Vergleichen wir die Vorbereitung auf DORA mit dem Vorhaben einen Berg zu erklimmen – oder zumindest ein Plateau mit einer wirklich guten Aussicht. Noch unten im Tal, also bevor wir überhaupt loswandern, sollten wir uns mit dem Ziel und dem zu erwartenden Terrain beschäftigen. Dies machen wir in der Vor-Analyse. Konkret auf Ihr DORA-Projekt bezogen bedeutet das: Wir verschaffen uns mit allen Beteiligten einen Überblick über die Anforderungen. Wir übertragen die Definition von „kritischen oder wichtigen Funktionen“ aus DORA auf die Funktionen Ihres Unternehmens. Handelt es sich um einen Großkonzern, müssen wir zudem noch klären, welche Geschäftseinheiten in den Geltungsbereich fallen. Und zuletzt widmen wir uns der Frage, von welchen anderen Sicherheitsstandards und nationalen Regulatoriken Ihr Unternehmen betroffen ist. Meist kann auf implementierte Systeme und Prozesse zur Erfüllung der ISO 27001 oder der BaFin-Rundschreiben wie BAIT oder KAIT gut aufgesetzt werden. Gegebenenfalls liegen sogar bereits Mappings auf diese Anforderungen vor, die herangezogen werden können.
Im Ergebnis haben also wir geklärt, wie das Ziel aussieht, wer mitkommt und was wir bereits alles im Gepäck haben bzw. noch bildlicher, an welchen Stellen uns von Treppen oder Seilbahnen der Anstieg erleichtert wird.
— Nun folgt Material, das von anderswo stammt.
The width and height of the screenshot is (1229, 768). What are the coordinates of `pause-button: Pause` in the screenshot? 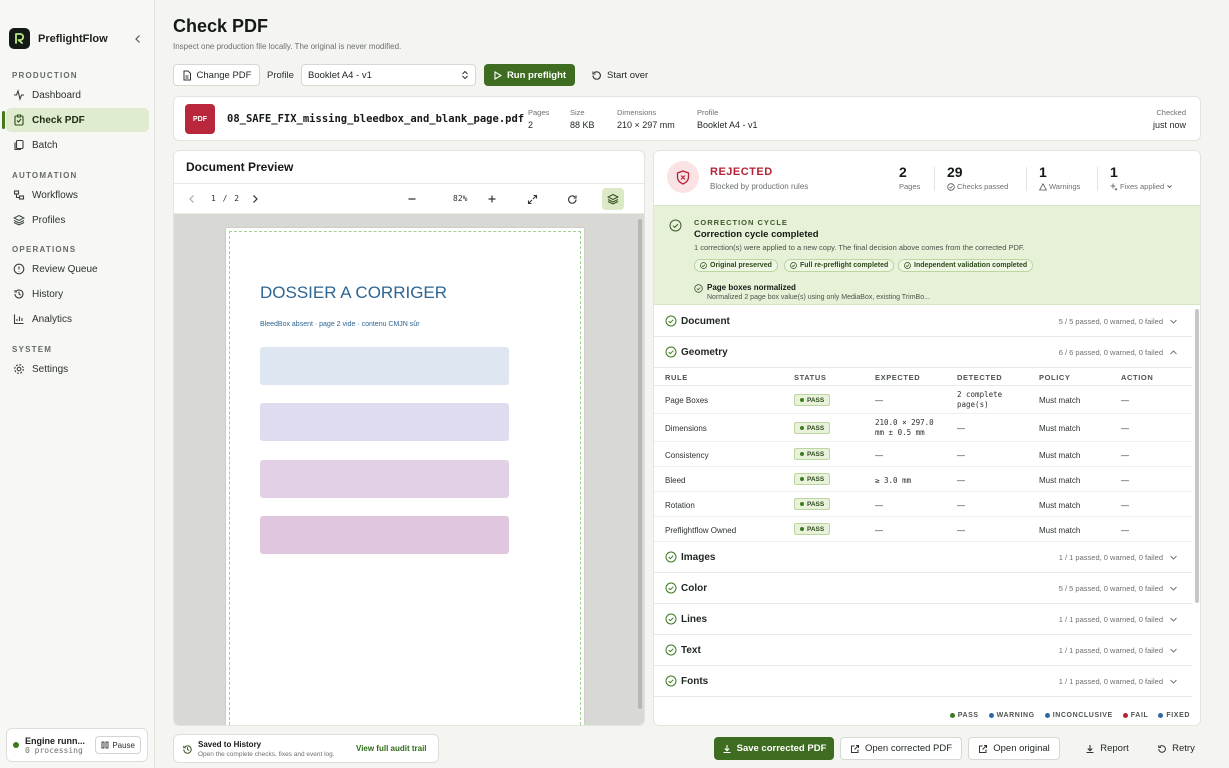 It's located at (118, 745).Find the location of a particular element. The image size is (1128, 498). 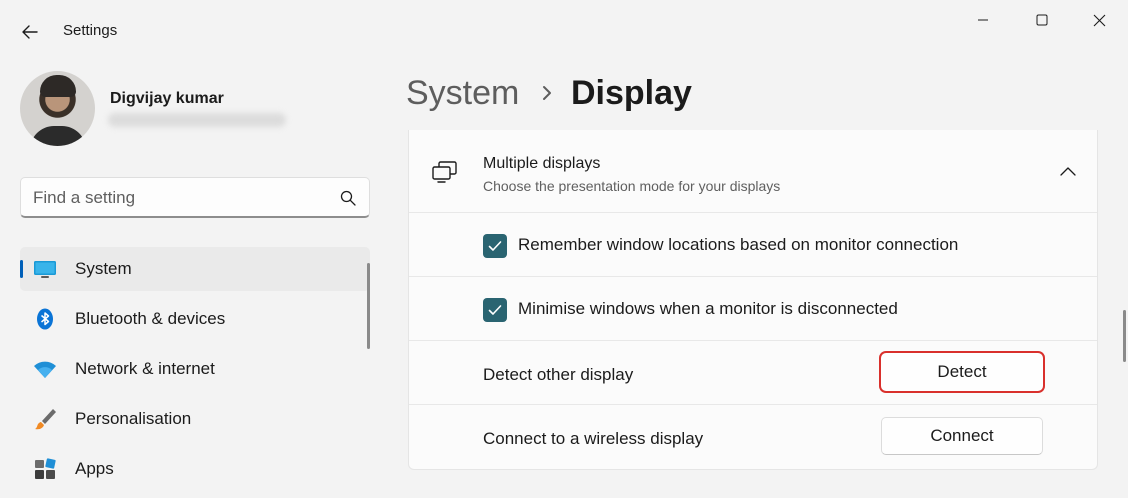

detect-button: Detect is located at coordinates (962, 372).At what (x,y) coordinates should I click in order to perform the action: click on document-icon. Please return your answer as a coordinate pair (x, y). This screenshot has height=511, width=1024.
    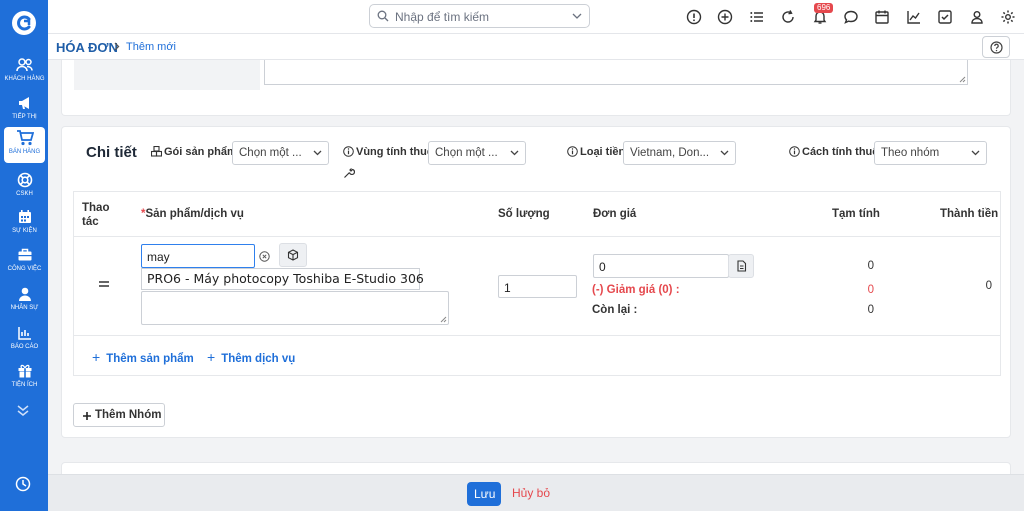
    Looking at the image, I should click on (742, 266).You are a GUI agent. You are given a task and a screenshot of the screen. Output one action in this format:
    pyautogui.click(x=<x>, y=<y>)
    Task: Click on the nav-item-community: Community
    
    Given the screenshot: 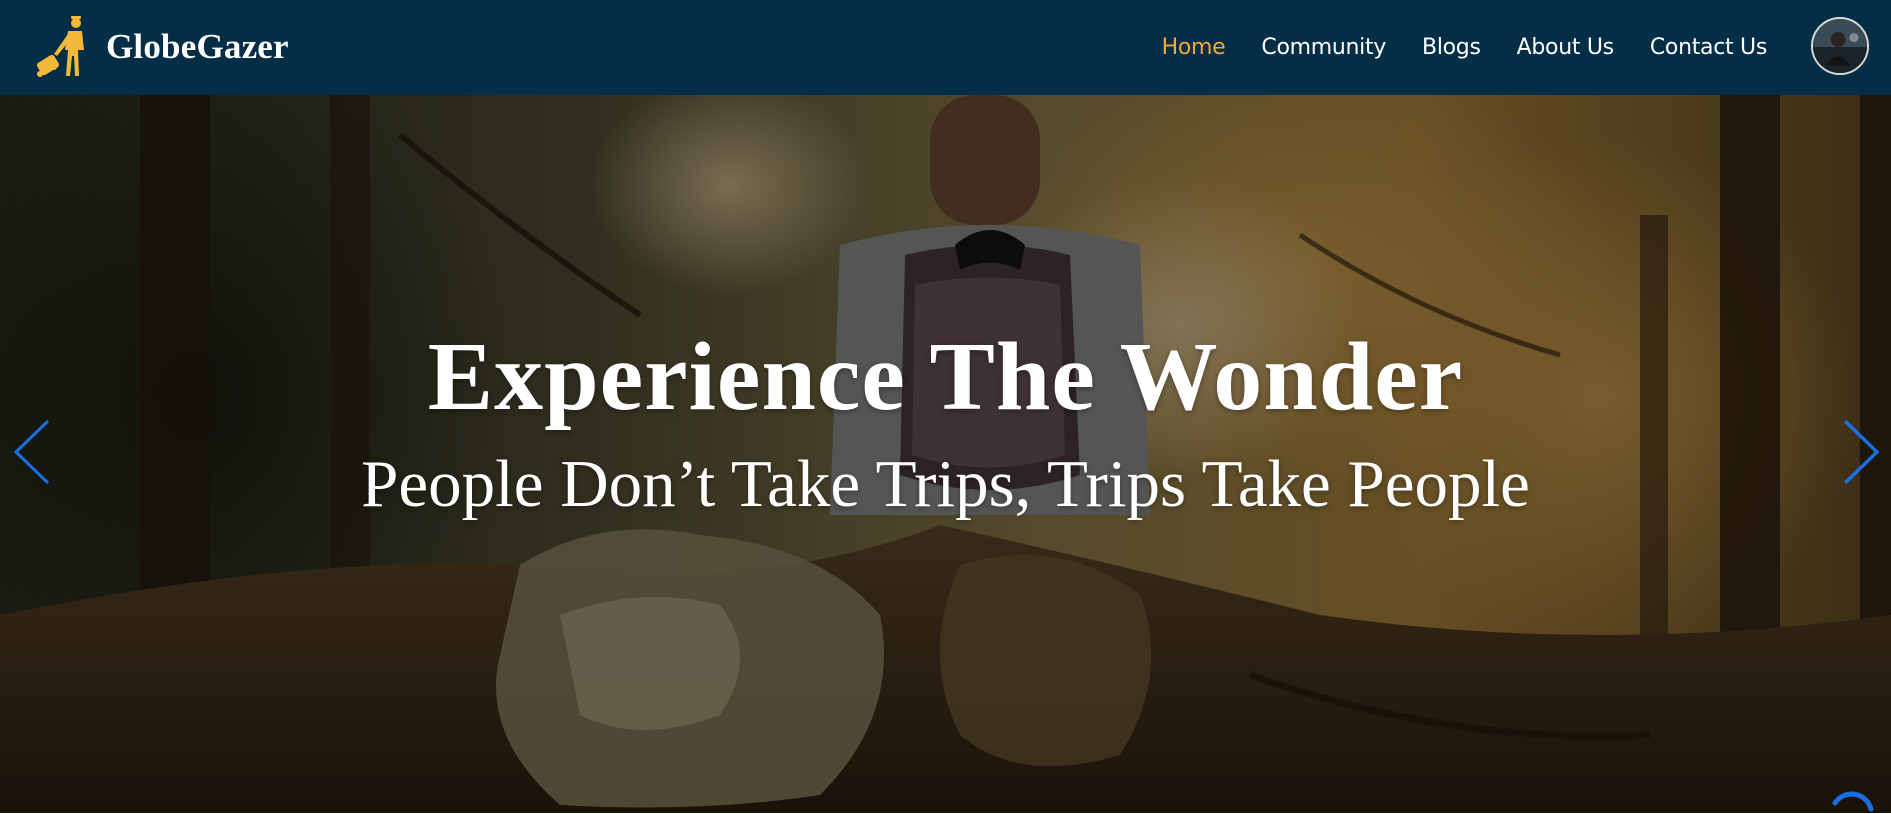 What is the action you would take?
    pyautogui.click(x=1324, y=48)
Nun wollen wir noch genauer wissen, welche Route wir wählen, welche Herausforderungen uns begegnen können und wie gut die Wandergruppe gerüstet ist. Dazu führen wir eine Gap-Analyse zu den DORA-Anforderungen durch. Diese erfolgt in Form von Dokumentensichtungen und Interviews mit Verantwortlichen. Ergebnis dieser detaillierten Analyse ist ein gutes Bild des zu erwartenden Aufwands. Sie liefert aber vor allem Umsetzungsoptionen, mithilfe derer auf höchster Managementebene die Richtung für die Umsetzung festgelegt werden kann (Action Plan).
Wichtig ist aber: Die Vorbereitung auf DORA muss immer mit einer gewissen Flexibilität angegangen werden. Denn genau wie es bei einer Bergwanderung immer vorkommen kann, dass etwas unseren Weg versperrt oder das Wetter umschwingt, so können sich bis Januar 2025 Anforderungen des DORA ändern. Beispielsweise durch die Finalisierung der technischen Durchführungsstandards (ITS) und technischen Regulierungsstandards (RTS).
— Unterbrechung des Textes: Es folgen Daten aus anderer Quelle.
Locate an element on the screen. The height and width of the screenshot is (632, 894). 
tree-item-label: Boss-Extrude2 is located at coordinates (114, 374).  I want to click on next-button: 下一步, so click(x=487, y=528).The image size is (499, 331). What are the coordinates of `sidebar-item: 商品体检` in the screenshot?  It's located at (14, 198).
Nach einem ausführlichen Briefing für das Management und mit einem geeigneten Action Plan für die Harmonisierung im Gepäck kann nun die operative Vorbereitung, also unser eigentlicher Anstieg, beginnen. Dabei lassen meine Kolleg*innen und ich Sie selbstverständlich nicht allein. Denn nun beginnt der harte Teil. Aber wir sind als Guide und Mitwanderer jederzeit an Ihrer Seite. Sprechen Sie uns gerne an.“
Kritische oder wichtige Funktionen nach DORA
Ein Großteil der Anforderungen des DORA greift auf IKT-Systeme, die kritische oder wichtige Funktionen unterstützen. Ein wichtiger Hebel zur effizienten und effektiven Umsetzung des DORA ist somit die richtige Identifikation der kritischen oder wichtigen Funktionen.
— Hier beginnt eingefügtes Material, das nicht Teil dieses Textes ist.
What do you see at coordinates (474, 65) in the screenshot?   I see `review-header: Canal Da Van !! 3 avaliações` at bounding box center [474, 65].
Eine „kritische oder wichtige Funktion“ ist laut DORA eine Funktion, deren Ausfall
DORA, Artikel 3 (22)
- die finanzielle Leistungsfähigkeit eines Finanzunternehmens oder die Solidität oder Fortführung seiner Geschäftstätigkeiten und Dienstleistungen erheblich beeinträchtigen würde oder
- deren unterbrochene, fehlerhafte oder unterbliebene Leistung die fortdauernde Einhaltung der Zulassungsbedingungen und -verpflichtungen eines Finanzunternehmens oder
- seiner sonstigen Verpflichtungen nach dem anwendbaren Finanzdienstleistungsrecht erheblich beeinträchtigen würde.